Die Vorliebe für roten Wein, nicht Rotwein, ist, wie ein geistreicher Beobachter mich versichert, bei der höheren und reichen Geistlichkeit ein charakteristisches Kennzeichen, dessen der Beobachter schon öfters sich bedient haben will, um in unserer heutigen Gesellschaft, wo jedermann sich gleicht, den Mann, den er suchte, herauszufinden. (Nun wird eine Anekdote von dem Jesuiten-Hofrat, dessen Ferse durch den Strumpf gekommen war, den Rat gab, »Roten« zu trinken, weil der »stopft«.) 

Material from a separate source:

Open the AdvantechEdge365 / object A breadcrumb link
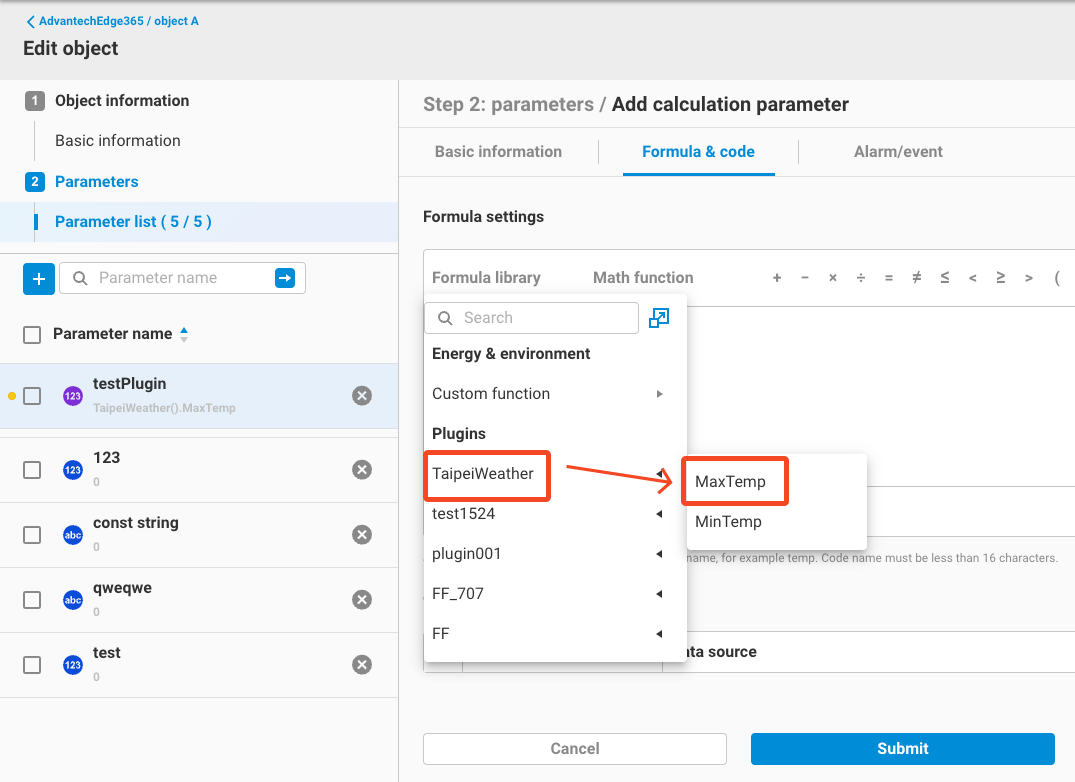 click(x=113, y=20)
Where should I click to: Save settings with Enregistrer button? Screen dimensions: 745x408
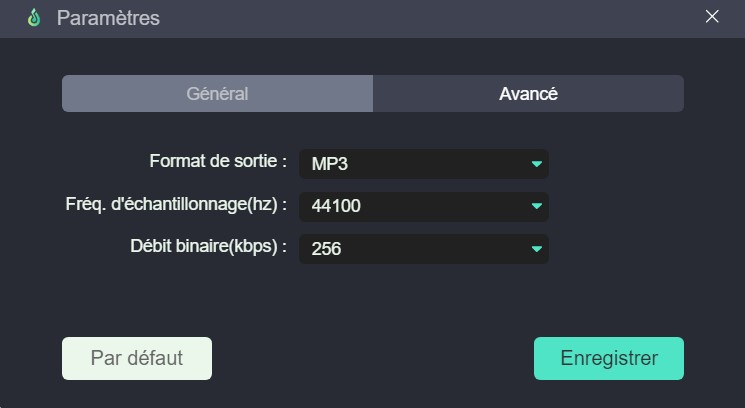click(x=609, y=358)

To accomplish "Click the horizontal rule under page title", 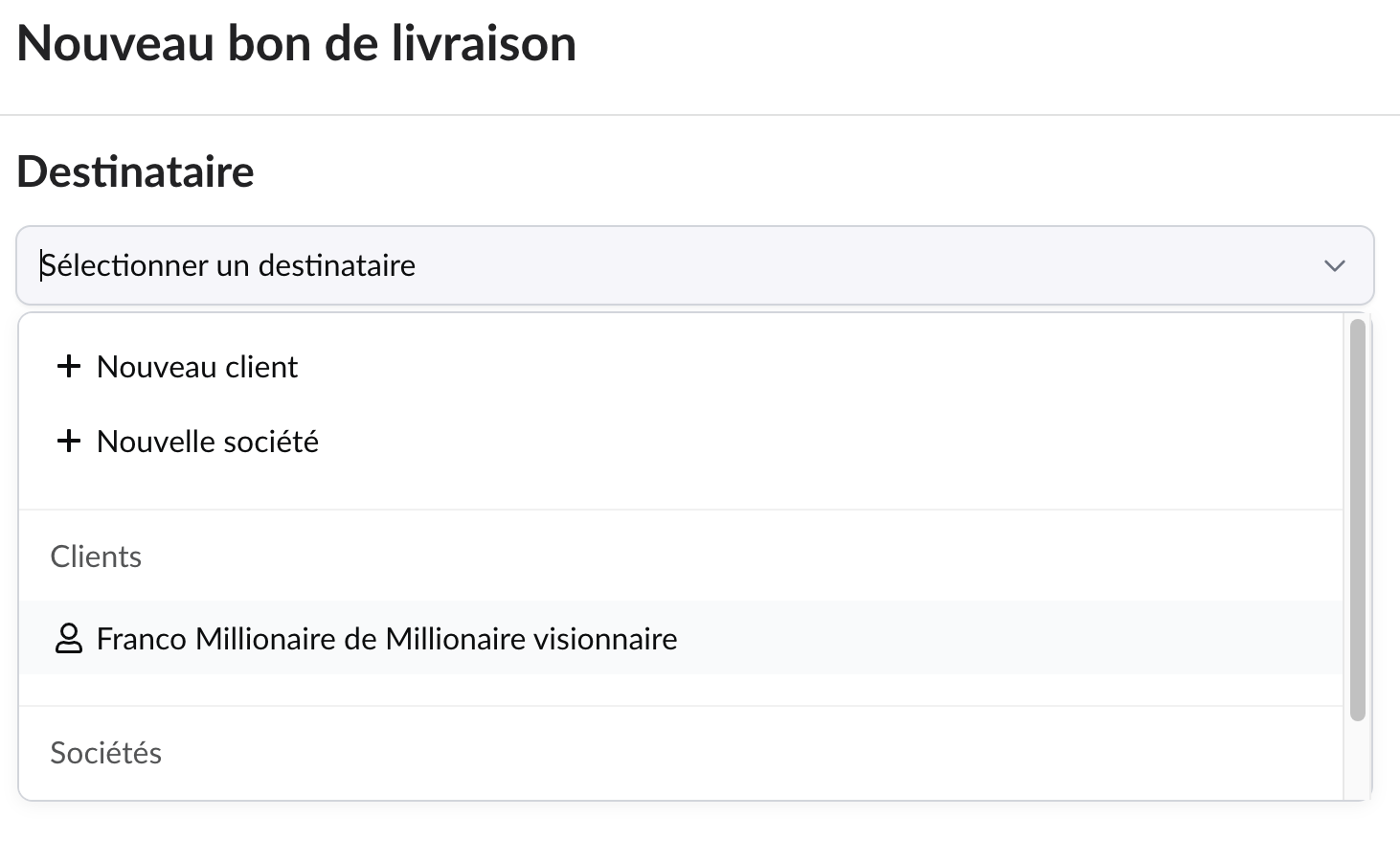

Zu Uess perlte, der da stopft, in der sämtlichen Tischgenossen Gläsern und das seine zum Munde erhebend, begann der Hausherr: »Ich nehme mir die Freiheit, auf die Gesundheit desjenigen zu trinken, welcher ist der auf seinen Schultern Treviratum tragende Atlas, spes patriae, salus aerarii, welcher in seiner Person zu Schanden macht den Spruch, in camera non est Christus, welcher nicht nur Hofrat ist und Kammer-Syndikus, sondern auch mein, des unwürdigen Zachäi leiblichen Vetter, als welche Verwandtschaft ich mir zur höchsten Ehre anrechnen tue, ob mir gleich, ich muß das bekennen, um deren Zusammenhang keine eigentliche Wissenschaft beiwohnet, dahero ich gehorsamst den hochuzverehrenden Herrn Vetter um eine Zurechtweisung, um eine Belehrung für eine mir zum Höchsten präjudizierliche Unwissenheit gebeten haben wollte. - »Kuriose Zumutung, kurioser Mann,« erwiderte der Kammerer-Syndikus, mehrmalen und bedenklich das volle Glas schwenkend, »wie heißt Ihr dann?«-»Dem Vetter aufzuwarten, Antonius Schwärt.« - »Und ich heiße Hermann Joseph Schunk, Schunk und Schwärt von einer Art.«

Vermerkt sei abschließend, daß Christan von Stramberg am 13. Oktober 1785 in Koblenz geboren wurde. Er starb daselbst am 20. Juli 1868. Bei seinem Tode lagen 34 Bände des Rheinischen Antiquarius vor, zwei davon waren nur noch zum Teil von ihm selbst verfaßt. Das ganze Werk ist eine Sammlung geschichtlicher, geographischer und volkskundlicher Stoffe, Anekdoten, Kuriositäten, persönlicher Erinnerungen und Anmerkungen in bunter Folge.